SET EXERCISE A | Retype the stretch of the message about iconv on Solaris from "To: Tom Tromey, gdb-patches" through "may be locale-dependent...".
SET EXERCISE B | In the entries, rewrite the stretch from the line containing "Open bird avatar" through the line containing "pyautogui.click(x=675, y=32)", changing "button" to "control" and leaving everything else as it is. Return only those lines.

QUOTED TEXT |

* Iconv / Solaris
@ 2009-08-27 2:22 Daniel Jacobowitz
2009-08-27 17:09 ` Tom Tromey
0 siblings, 1 reply; 10+ messages in thread
From: Daniel Jacobowitz @ 2009-08-27 2:22 UTC (permalink / raw)
To: Tom Tromey, gdb-patches
Hi Tom,
Just confirming what I said on IRC: __STDC_ISO_10646__ is not defined
anywhere, but with __sun__ your patch from here:
http://sourceware.org/ml/gdb-patches/2009-07/msg00434.html
fixes an otherwise broken GDB on Solaris. I think UCS-4 is right, but
the Solaris documentation isn't clear; maybe it would be clear if I
understood wide characters better.
Actually, poking around the internet, it looks like wchar_t's contents
may be locale-dependent...

RECORDS FOR THE TASK |
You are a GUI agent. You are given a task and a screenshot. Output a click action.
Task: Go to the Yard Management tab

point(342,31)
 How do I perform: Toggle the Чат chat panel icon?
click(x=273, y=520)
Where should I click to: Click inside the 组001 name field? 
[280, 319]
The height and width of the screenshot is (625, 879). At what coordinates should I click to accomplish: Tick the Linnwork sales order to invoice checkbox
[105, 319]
...
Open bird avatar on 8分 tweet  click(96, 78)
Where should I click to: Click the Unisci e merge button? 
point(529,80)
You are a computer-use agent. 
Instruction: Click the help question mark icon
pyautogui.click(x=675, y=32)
==
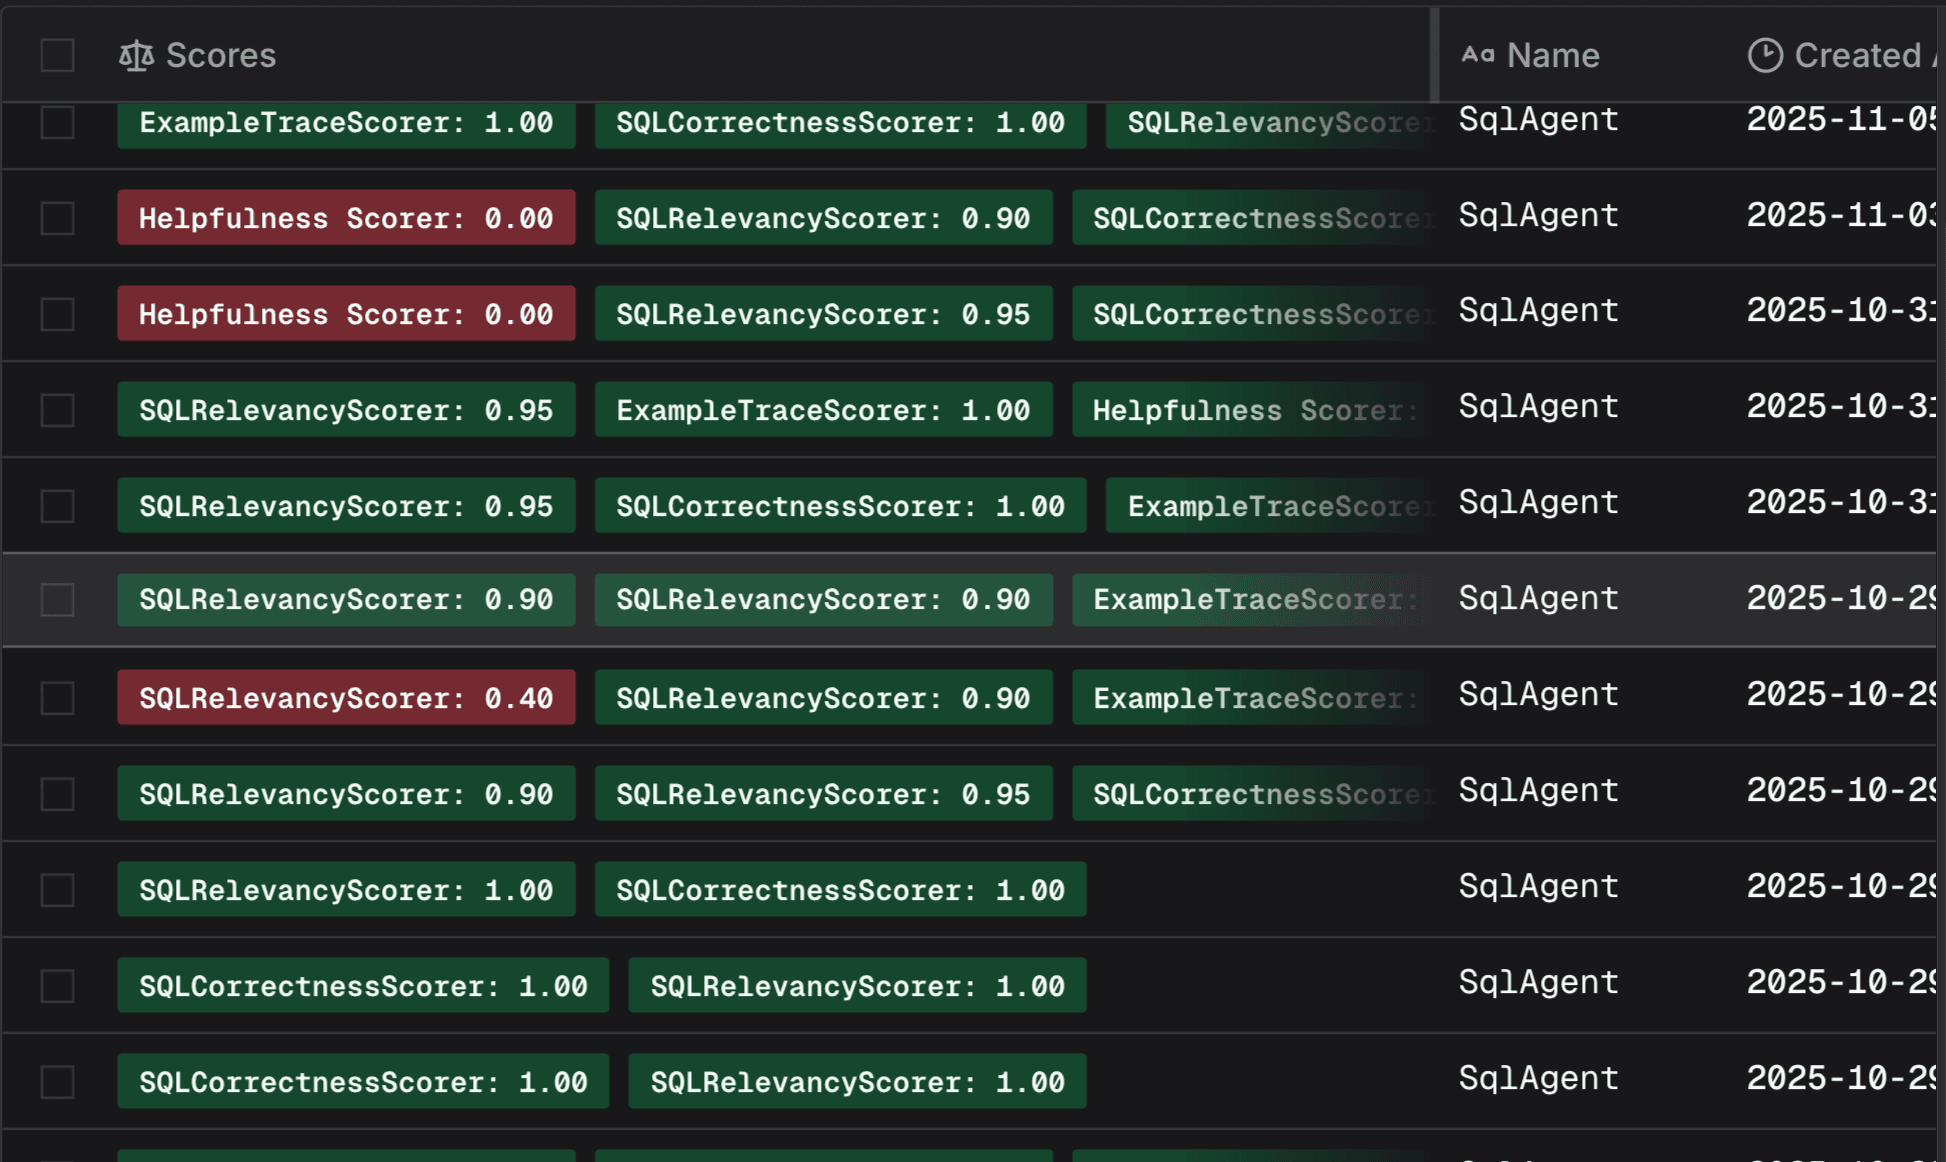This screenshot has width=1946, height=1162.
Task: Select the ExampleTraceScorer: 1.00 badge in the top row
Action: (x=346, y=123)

EXERCISE SOLUTION A |
To: Tom Tromey, gdb-patches
Hi Tom,
Just confirming what I said on IRC: __STDC_ISO_10646__ is not defined
anywhere, but with __sun__ your patch from here:
http://sourceware.org/ml/gdb-patches/2009-07/msg00434.html
fixes an otherwise broken GDB on Solaris. I think UCS-4 is right, but
the Solaris documentation isn't clear; maybe it would be clear if I
understood wide characters better.
Actually, poking around the internet, it looks like wchar_t's contents
may be locale-dependent...

EXERCISE SOLUTION B |
Open bird avatar on 8分 tweet  click(96, 78)
Where should I click to: Click the Unisci e merge control? 
point(529,80)
You are a computer-use agent. 
Instruction: Click the help question mark icon
pyautogui.click(x=675, y=32)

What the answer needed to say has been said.